[[ Given data, beginning ]]

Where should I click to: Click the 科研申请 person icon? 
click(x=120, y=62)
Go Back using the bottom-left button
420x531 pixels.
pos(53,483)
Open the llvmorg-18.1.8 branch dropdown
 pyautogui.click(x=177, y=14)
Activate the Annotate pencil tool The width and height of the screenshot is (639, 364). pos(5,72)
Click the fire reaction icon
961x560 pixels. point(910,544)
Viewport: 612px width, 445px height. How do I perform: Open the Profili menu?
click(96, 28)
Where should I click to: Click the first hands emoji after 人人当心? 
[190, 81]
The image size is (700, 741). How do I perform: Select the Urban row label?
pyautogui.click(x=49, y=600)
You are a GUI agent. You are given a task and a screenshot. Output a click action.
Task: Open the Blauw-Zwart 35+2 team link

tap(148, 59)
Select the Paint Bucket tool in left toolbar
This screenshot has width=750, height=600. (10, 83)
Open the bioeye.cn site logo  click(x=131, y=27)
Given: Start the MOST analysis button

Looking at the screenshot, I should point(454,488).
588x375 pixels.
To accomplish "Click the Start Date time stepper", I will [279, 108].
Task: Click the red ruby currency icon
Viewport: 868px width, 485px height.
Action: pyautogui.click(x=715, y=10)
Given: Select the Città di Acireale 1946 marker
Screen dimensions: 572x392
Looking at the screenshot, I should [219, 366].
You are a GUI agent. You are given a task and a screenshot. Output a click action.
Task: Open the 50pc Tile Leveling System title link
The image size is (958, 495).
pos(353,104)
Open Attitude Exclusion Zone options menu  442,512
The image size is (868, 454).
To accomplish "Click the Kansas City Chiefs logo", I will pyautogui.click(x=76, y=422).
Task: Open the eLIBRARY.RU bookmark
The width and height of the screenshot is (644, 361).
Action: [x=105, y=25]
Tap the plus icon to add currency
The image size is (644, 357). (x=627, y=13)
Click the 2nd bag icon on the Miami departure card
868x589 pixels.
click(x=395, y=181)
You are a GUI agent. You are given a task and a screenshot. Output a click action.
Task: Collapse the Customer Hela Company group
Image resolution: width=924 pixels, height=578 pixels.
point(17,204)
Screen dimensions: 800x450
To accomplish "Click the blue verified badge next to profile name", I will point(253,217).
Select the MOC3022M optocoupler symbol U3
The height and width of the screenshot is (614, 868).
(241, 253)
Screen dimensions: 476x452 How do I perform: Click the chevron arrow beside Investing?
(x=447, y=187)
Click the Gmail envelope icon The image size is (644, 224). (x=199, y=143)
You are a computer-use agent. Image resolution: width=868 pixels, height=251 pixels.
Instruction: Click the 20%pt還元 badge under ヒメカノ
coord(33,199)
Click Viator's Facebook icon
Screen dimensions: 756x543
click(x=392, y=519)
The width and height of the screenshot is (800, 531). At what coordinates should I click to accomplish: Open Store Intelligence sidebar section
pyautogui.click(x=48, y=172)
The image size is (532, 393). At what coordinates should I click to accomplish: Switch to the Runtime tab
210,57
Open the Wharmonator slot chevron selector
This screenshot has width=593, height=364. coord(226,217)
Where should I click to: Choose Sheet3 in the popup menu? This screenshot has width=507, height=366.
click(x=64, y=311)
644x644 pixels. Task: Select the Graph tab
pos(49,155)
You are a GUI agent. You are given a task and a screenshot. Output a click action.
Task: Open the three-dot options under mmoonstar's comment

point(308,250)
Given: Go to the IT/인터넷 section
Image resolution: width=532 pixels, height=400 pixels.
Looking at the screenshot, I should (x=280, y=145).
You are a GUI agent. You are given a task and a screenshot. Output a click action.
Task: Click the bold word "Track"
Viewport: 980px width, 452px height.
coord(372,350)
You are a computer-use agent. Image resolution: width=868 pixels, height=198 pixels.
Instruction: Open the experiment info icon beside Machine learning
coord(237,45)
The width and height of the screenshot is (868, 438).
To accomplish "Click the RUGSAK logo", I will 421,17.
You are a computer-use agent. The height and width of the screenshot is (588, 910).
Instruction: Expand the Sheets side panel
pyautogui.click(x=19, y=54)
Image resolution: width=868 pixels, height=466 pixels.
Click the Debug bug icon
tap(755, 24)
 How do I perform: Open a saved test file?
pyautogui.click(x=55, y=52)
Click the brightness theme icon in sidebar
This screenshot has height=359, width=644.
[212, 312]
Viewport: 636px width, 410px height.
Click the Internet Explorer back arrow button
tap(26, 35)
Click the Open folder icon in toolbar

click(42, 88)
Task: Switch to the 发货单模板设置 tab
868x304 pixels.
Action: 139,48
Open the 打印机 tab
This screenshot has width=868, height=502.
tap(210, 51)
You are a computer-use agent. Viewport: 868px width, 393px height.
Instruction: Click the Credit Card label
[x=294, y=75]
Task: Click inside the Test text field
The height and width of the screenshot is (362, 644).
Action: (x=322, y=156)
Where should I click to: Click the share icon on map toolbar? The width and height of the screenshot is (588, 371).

[[ Given data, end ]]

## Task statement
Look through the entries, and return every line that the word "will" appears in.

## Worked solution
To accomplish "Click the Start Date time stepper", I will [279, 108].
To accomplish "Click the Kansas City Chiefs logo", I will pyautogui.click(x=76, y=422).
To accomplish "Click the blue verified badge next to profile name", I will point(253,217).
To accomplish "Click the RUGSAK logo", I will 421,17.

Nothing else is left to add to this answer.